It starts when you’re born. Within a day, hospital personnel are in your mother’s room asking for information about you: your name, address, mother’s maiden name, father’s name and occupation, well, the list goes on and on. You’re not even 24-hours old and someone is beginning to compile your personally identifiable information! It will be stored online, retrieved and updated as needed, and will follow you for the rest of your life. Along the way, additional data will be added, of course, until your personally identifiable information (PII) is complete.
While all this is happening, something else is going on: cybercriminals are searching for your PII, because they always need a new victim. They need pieces of your personally identifiable information so they can put them together in order to access even more data about you, until they hit the jackpot – your Social Security number.
That’s when they make their move – and commit some type of identity theft. Whether it’s synthetic identity theft that combines some of your personal data with made-up information, medical identity theft to gain access to medications and procedures using your data, or regular identity theft so they can commit all types of fraud and financial theft – you could easily become the next victim. That’s why it’s critically important to protect your personally identifiable information.
What PII is important to protect? The short answer is “all.” But, you should be particularly careful with your bank account information, personal phone numbers, email addresses and date of birth. Each item by itself isn’t that sensitive, but when a cybercriminal starts putting various elements together, they are dangerously close to stealing your identity.
Some Jaw-Dropping Numbers to View
If you think that you can’t become a victim of identity theft, think again. There’s a new identity theft every 2 seconds. That adds up to a lot of victims in the U.S., 33% of adults were victims of some type of identity theft. One in four adults over 55 were victims of identity theft, and in one year over 1 million children were victims as well, which cost their families $540 million in out-of-pocket expenses alone. In terms of cost, in 2020 consumers lost $56 billion to fraud and identity theft. That’s a lot of money, so you can see why protecting your personally identifiable information is so important.
Protecting Your PII
In order to commit any type of identity theft or fraud, a cybercrook needs to get hold of some of your personally identifiable information. The most common way they access it is through a data breach, which happens over 65% of the time. Hacking into your computer is another way that cybercrooks steal your PII. One of the biggest ways they access your data is through weak passwords. Cyber experts state that a strong password is 12 characters in length, and includes characters, numbers and symbols. Plus, they recommend a new password for every single one of your online accounts.
That would be hard to manage, so most people use password managers like Dashlane, LastPass and 1Password. They’ll create and manage all of your passwords for you.

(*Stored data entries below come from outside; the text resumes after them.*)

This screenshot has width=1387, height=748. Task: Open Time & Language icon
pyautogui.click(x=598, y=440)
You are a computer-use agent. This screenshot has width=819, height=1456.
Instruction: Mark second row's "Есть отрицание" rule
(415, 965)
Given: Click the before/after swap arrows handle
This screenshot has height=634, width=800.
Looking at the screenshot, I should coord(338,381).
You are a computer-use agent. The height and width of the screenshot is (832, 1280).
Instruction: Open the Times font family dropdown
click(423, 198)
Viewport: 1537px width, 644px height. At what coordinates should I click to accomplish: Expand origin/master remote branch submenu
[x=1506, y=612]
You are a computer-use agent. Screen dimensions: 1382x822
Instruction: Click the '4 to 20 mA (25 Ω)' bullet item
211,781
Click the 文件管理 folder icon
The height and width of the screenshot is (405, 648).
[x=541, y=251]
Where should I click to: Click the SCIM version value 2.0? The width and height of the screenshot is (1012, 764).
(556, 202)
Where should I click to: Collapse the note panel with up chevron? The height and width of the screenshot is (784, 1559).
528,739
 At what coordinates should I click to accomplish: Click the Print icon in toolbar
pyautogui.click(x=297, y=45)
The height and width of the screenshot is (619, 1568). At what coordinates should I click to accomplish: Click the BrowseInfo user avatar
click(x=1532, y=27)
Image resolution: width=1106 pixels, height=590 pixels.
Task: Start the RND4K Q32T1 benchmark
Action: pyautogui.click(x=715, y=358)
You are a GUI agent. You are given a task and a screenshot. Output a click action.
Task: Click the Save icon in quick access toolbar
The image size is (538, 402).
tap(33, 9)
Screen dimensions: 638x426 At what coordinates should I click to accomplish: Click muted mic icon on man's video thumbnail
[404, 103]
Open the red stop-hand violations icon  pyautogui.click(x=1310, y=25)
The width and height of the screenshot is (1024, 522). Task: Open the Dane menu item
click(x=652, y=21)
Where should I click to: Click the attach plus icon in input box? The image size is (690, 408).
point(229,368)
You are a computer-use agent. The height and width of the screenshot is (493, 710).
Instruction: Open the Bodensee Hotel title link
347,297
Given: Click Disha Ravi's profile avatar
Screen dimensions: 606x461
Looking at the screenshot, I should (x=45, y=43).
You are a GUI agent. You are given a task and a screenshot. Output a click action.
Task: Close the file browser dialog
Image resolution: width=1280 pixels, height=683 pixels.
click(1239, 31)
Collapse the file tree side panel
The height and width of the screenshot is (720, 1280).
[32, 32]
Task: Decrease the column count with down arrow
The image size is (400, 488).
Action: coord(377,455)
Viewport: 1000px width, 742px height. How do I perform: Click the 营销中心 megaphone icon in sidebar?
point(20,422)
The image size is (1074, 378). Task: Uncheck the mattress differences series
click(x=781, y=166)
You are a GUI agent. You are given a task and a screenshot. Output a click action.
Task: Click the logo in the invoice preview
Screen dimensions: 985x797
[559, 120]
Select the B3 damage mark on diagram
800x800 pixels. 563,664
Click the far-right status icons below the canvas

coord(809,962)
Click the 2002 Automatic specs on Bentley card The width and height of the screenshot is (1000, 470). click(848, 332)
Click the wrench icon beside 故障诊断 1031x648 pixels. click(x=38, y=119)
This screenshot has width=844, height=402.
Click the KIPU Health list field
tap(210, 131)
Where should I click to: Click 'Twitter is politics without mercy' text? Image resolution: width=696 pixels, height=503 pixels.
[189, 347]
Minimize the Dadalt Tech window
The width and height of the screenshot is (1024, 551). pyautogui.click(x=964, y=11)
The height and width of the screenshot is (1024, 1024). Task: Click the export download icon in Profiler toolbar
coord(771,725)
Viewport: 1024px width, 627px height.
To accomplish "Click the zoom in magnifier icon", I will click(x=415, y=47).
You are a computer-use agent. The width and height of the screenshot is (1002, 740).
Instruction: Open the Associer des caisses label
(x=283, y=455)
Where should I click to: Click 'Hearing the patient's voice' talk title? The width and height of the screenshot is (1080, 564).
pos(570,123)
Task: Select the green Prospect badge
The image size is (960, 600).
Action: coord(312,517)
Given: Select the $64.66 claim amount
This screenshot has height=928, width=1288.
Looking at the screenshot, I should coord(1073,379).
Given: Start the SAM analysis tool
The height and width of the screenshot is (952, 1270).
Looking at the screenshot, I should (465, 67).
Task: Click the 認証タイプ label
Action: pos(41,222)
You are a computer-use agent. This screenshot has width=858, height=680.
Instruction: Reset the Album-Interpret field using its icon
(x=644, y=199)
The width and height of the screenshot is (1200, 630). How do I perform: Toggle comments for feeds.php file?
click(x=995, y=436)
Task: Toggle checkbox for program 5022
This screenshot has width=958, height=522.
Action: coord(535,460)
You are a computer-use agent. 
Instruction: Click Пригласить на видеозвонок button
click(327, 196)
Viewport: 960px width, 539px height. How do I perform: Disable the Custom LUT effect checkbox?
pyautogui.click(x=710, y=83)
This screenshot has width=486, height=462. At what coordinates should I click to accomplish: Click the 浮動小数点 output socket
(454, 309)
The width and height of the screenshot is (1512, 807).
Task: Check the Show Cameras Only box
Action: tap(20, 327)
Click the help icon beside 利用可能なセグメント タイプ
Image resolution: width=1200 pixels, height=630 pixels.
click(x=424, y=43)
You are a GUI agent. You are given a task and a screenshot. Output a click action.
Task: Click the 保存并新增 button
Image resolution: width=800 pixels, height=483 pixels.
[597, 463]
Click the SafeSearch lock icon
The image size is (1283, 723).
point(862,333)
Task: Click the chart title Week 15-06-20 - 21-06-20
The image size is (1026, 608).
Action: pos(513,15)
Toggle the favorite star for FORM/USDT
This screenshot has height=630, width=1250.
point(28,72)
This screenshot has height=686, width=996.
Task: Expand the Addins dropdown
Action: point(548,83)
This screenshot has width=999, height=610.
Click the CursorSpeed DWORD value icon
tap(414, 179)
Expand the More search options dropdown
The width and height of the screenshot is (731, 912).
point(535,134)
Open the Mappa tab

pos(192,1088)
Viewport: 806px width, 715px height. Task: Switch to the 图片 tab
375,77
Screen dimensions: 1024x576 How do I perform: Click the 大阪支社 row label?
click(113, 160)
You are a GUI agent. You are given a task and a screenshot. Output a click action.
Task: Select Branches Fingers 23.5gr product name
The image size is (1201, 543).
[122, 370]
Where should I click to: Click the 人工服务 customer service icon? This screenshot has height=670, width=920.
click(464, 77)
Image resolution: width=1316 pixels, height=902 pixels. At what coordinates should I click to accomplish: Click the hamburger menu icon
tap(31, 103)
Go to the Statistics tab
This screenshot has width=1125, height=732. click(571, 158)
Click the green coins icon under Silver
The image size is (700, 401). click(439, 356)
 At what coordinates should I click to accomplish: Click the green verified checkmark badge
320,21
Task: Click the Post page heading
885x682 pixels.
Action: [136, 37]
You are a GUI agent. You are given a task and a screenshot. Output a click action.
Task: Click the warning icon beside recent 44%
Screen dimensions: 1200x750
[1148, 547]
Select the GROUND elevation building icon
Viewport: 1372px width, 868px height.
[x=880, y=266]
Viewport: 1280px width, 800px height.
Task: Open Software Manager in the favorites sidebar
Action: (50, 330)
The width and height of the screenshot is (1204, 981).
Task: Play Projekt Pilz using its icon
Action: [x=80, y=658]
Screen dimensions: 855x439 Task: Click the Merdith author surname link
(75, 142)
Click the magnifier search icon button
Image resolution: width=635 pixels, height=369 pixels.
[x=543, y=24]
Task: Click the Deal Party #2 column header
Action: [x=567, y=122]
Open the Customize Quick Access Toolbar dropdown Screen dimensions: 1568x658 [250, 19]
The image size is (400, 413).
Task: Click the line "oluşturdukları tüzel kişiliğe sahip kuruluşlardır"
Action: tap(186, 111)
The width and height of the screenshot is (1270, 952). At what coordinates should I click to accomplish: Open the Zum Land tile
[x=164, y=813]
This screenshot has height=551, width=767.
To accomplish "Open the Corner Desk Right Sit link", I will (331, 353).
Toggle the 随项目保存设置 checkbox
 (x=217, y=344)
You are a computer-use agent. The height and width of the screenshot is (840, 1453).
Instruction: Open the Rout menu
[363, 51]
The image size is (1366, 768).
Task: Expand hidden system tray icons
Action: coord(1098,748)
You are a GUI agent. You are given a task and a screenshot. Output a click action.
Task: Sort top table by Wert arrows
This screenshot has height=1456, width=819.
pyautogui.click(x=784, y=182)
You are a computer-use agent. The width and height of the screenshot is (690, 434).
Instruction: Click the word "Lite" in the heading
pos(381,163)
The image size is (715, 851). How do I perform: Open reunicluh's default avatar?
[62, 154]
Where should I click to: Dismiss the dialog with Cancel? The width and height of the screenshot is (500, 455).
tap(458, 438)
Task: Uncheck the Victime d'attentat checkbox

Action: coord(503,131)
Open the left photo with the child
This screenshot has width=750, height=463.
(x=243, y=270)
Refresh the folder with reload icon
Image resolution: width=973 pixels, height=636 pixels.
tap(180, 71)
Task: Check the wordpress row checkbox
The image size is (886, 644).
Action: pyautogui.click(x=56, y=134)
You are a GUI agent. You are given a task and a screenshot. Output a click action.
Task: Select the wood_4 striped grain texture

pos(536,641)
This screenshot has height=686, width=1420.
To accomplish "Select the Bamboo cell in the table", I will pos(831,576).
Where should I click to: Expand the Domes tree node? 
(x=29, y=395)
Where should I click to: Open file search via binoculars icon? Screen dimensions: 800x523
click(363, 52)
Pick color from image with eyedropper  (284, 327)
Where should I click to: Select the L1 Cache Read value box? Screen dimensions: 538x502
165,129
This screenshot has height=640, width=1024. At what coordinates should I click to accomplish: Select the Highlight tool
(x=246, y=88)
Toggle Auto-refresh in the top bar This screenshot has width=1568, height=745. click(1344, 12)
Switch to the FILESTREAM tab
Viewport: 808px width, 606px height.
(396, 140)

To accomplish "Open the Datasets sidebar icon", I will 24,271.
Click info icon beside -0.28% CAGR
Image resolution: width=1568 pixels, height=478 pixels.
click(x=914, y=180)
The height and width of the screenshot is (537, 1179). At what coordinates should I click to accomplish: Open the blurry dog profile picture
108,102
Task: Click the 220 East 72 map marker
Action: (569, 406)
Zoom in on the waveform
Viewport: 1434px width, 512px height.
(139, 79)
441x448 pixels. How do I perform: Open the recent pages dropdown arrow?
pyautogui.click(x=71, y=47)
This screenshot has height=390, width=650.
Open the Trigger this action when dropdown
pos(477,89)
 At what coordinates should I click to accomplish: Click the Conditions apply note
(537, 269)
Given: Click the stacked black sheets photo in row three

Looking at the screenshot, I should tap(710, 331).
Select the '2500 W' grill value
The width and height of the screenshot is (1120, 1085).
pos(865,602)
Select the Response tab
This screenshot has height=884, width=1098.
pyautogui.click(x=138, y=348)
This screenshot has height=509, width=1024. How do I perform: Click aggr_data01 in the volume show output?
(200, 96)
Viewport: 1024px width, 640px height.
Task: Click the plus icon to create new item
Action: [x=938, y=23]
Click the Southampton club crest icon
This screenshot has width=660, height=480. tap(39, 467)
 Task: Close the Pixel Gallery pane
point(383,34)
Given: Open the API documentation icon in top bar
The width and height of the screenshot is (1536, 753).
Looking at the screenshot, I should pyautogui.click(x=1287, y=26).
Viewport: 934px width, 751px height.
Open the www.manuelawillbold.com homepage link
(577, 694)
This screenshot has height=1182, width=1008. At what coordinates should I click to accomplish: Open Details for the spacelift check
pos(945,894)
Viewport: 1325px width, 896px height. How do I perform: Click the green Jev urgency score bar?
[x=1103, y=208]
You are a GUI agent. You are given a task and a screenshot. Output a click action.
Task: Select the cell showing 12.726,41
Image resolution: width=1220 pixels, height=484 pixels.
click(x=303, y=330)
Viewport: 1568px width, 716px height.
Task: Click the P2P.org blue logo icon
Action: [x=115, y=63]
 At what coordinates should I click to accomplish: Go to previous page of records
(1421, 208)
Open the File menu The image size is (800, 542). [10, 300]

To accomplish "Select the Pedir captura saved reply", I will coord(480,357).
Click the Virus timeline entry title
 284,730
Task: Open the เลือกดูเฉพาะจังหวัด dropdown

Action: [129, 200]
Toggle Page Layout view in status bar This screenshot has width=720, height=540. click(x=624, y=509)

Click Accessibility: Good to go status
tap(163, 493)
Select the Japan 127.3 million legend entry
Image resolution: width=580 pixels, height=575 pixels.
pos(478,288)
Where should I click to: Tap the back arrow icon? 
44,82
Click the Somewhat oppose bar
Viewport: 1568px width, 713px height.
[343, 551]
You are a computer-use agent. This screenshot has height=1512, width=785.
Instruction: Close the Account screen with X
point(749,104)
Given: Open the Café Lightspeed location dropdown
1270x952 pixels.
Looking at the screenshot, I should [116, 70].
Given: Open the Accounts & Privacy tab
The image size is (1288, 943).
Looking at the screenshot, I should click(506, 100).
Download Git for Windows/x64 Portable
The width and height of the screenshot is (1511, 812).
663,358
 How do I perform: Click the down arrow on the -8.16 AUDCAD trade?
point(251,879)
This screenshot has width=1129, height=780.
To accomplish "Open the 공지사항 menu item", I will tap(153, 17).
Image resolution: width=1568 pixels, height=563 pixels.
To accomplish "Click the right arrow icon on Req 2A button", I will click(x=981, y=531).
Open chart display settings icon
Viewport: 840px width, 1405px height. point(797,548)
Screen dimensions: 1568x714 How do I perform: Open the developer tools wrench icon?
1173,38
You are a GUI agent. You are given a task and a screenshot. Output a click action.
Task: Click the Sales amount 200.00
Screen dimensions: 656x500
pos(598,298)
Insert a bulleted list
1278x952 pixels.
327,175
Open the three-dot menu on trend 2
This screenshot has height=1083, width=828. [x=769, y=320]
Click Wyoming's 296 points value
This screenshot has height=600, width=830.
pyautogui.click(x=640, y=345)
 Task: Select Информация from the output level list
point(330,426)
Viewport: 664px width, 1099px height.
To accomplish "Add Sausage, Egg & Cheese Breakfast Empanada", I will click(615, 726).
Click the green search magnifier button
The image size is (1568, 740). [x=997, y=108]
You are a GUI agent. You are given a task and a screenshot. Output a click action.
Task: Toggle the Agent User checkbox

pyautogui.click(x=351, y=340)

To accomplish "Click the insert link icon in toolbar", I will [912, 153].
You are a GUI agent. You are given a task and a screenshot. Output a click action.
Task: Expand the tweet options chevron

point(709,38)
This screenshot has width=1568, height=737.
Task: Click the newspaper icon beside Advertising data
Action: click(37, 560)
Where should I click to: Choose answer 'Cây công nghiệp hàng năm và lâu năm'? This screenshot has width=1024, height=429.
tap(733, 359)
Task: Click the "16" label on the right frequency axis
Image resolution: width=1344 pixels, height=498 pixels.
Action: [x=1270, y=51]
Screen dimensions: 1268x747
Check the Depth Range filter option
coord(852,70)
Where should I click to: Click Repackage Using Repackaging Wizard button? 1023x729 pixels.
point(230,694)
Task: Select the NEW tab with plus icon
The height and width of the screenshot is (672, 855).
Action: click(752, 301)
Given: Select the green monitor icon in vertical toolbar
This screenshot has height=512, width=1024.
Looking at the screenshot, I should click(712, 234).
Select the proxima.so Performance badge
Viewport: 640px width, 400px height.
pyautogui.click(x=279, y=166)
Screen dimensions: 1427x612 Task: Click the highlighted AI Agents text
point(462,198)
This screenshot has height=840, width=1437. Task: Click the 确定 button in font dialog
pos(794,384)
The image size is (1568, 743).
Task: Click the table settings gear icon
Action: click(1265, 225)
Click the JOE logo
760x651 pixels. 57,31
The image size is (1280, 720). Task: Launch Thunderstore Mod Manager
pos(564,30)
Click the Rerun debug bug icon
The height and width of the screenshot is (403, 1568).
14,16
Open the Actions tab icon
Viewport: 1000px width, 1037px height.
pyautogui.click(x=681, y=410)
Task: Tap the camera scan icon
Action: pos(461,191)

Something else to consider – if you use public Wi-Fi, you’re at risk of having your data stolen. Sitting in an airport or coffee shop and using their Wi-Fi system will open the door to cybercrooks, who can easily see all your online activity – including passwords. The safe way to go is a Virtual Private Network (VPN), which hides your activity. Some of the top ones include SurfShark, ExpressVPN and IPVanish. It’s always better to be safe than sorry!
Because cybercriminals make people-search sites one of the first places to look for personal data, it’s best to delete your information and opt out. There are more than 100 people-search sites, US Search and PeopleFinders to name a few. Each one has their own rules and requirements for deleting data and opting out, so be careful to read the instructions for every site.
Also, beware of email phishing and robocall scams, where the cybercrook embeds links inside emails and requests you to click on the link to verify “important information.” Once you click, they can download malware to your computer and easily steal your data. Robocalls can be spoofed so the Caller ID shows up as an important name and number, one you’d normally open. The same issue occurs if you’re asked to verify data or punch in numbers which end up revealing your personal information.
Other Steps to Take
Protecting your personally identifiable information is vitally important, so there are other steps you can take to make sure your data is safe. For example, every time you open an account you’re asked if you want to enable two-step authentication. Most people ignore this option or click “no,” but it’s one of the best ways to protect your data. When enabled, you’re usually texted a code to verify that it’s you, and a cybercrook would have to be in the same room you’re in to obtain your personal code, so it’s simply not possible for them to gain access to it.
By following the news on different types of cyber scams, you’ll have an advantage over the cybercrooks who are spending all of their time figuring out new ways to steal your personal information. The Federal Trade Commission (FTC) publishes online scam alerts, so it’s smart to check their online information from time to time in order to stay on top of the latest scams.
Other logical steps include monitoring your bank accounts for any suspicious activity, and periodically reviewing your credit reports to make sure no new accounts were opened in your name that you weren’t aware of. You can get one free online credit report annually using the FTC portal. If you see anything unfamiliar, put a credit freeze on your account to ensure that a cybercriminal isn’t using your name as part of synthetic identity fraud.